- _DATA ENTRIES_
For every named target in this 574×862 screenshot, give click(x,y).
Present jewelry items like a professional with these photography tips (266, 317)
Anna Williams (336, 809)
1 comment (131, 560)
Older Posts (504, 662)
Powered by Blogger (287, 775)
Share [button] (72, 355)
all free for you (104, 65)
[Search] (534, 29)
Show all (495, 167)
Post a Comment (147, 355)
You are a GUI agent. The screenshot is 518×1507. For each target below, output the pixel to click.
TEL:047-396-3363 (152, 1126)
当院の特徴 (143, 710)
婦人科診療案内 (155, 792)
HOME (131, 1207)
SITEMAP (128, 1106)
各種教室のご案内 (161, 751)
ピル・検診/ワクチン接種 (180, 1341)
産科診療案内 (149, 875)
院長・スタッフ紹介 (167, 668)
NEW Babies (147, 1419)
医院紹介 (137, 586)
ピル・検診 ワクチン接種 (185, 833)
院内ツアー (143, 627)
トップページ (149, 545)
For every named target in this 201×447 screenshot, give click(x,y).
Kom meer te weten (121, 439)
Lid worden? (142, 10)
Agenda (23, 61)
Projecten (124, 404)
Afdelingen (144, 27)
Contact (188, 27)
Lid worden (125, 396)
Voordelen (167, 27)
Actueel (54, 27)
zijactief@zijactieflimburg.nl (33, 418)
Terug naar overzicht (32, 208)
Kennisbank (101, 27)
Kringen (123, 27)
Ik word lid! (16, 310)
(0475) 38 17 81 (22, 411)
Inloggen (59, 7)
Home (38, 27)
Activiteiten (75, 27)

---

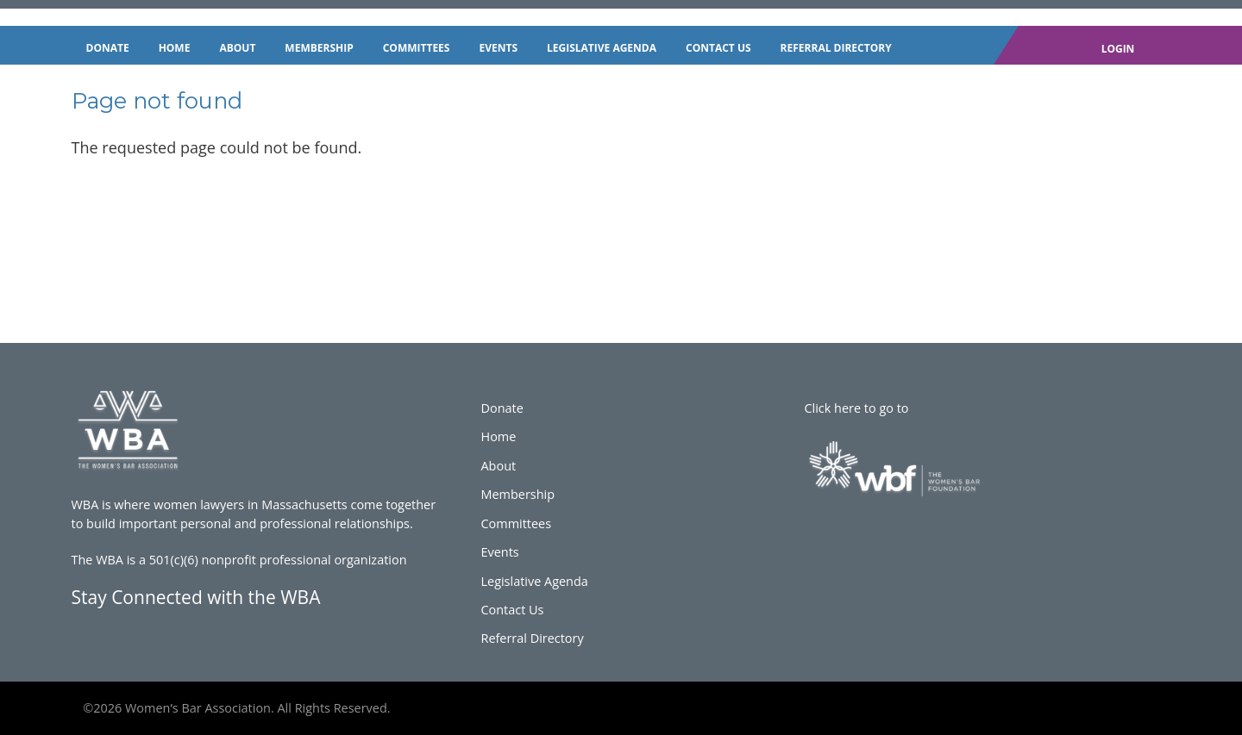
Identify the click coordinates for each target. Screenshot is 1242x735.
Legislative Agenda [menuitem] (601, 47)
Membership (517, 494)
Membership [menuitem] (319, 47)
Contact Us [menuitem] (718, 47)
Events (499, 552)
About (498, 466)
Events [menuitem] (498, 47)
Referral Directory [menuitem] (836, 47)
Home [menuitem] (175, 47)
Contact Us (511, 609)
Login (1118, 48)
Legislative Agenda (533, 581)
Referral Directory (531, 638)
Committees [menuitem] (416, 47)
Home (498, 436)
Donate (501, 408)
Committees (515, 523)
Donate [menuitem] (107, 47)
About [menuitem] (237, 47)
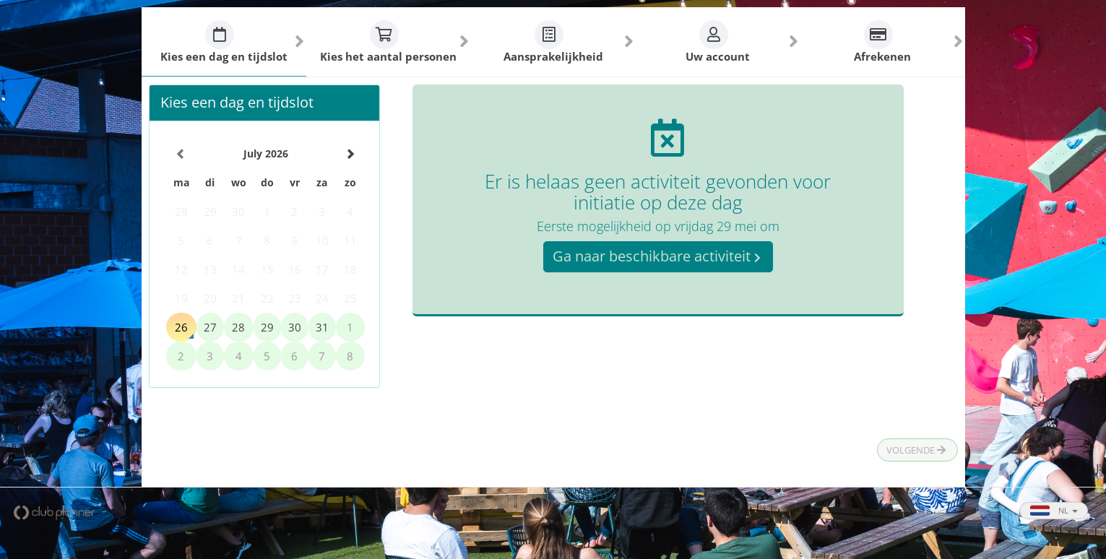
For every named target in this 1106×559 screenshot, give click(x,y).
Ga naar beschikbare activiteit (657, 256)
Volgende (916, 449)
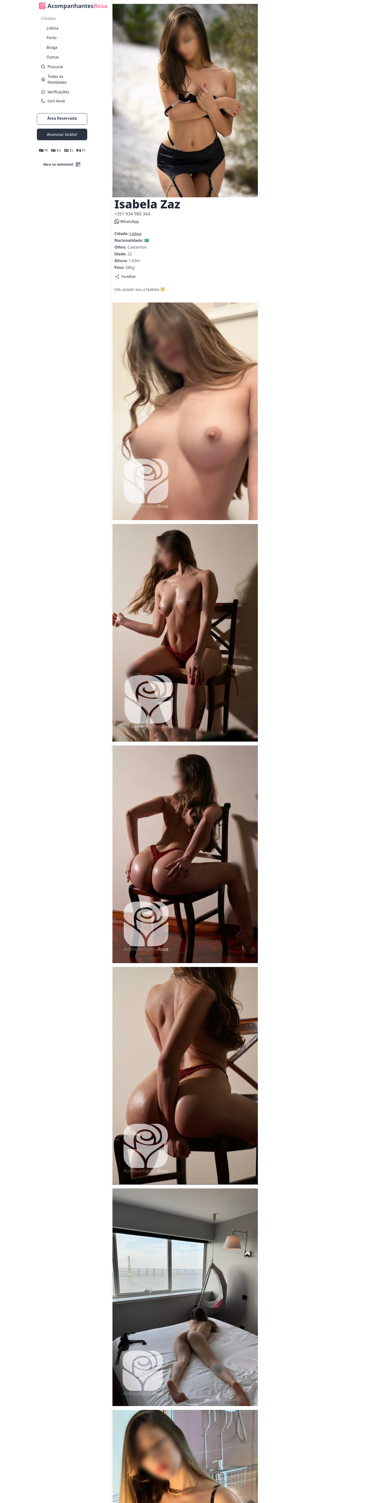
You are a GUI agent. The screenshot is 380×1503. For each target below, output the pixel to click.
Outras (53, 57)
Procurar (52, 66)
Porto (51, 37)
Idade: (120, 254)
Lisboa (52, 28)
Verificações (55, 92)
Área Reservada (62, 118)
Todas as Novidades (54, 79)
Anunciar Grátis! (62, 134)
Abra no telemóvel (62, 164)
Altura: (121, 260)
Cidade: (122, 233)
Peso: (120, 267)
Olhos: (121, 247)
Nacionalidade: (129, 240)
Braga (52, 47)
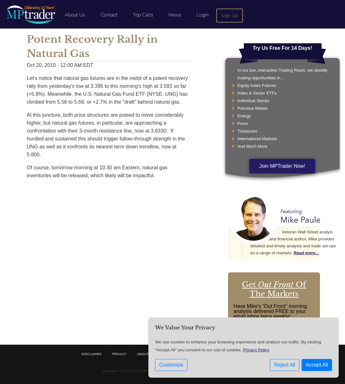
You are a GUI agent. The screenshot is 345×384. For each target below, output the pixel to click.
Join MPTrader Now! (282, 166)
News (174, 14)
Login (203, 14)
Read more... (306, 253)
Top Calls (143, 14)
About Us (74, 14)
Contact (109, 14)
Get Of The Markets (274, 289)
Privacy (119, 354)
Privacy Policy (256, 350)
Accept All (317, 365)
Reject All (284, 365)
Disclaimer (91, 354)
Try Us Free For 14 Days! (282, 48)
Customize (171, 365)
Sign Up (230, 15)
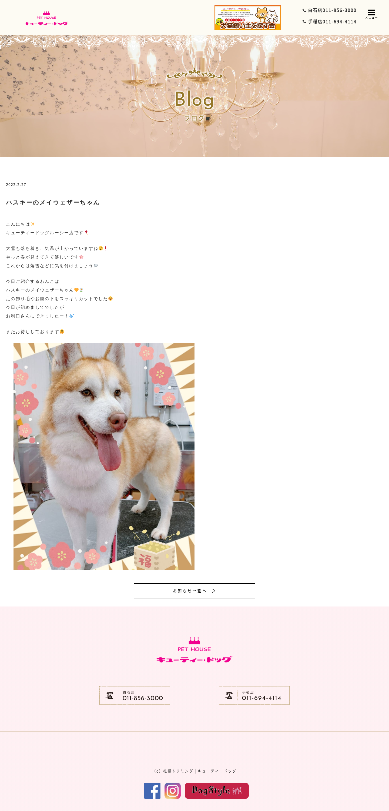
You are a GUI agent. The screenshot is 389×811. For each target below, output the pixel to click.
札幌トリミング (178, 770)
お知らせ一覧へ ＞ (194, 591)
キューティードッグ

- _TASK TO CARRY OUT_
Starting at the line containing "Committees [menuitem] (416, 47)" and ending at the line containing "Volgende (916, 449)", rewrite every line of the material, requests included, scaling each click coordinate in the answers by 1.2 and rounding to whole numbers, with halves rounded up. Leave the pictures out of your answer.

- _FULL SOLUTION_
Committees [menuitem] (499, 56)
Home (598, 523)
Donate (601, 490)
Committees (618, 628)
Donate [menuitem] (128, 56)
About [menuitem] (284, 56)
For every named target in this 1106×559 screenshot, give click(x,y).
Ga naar beschikbare activiteit (788, 307)
Volgende (1099, 539)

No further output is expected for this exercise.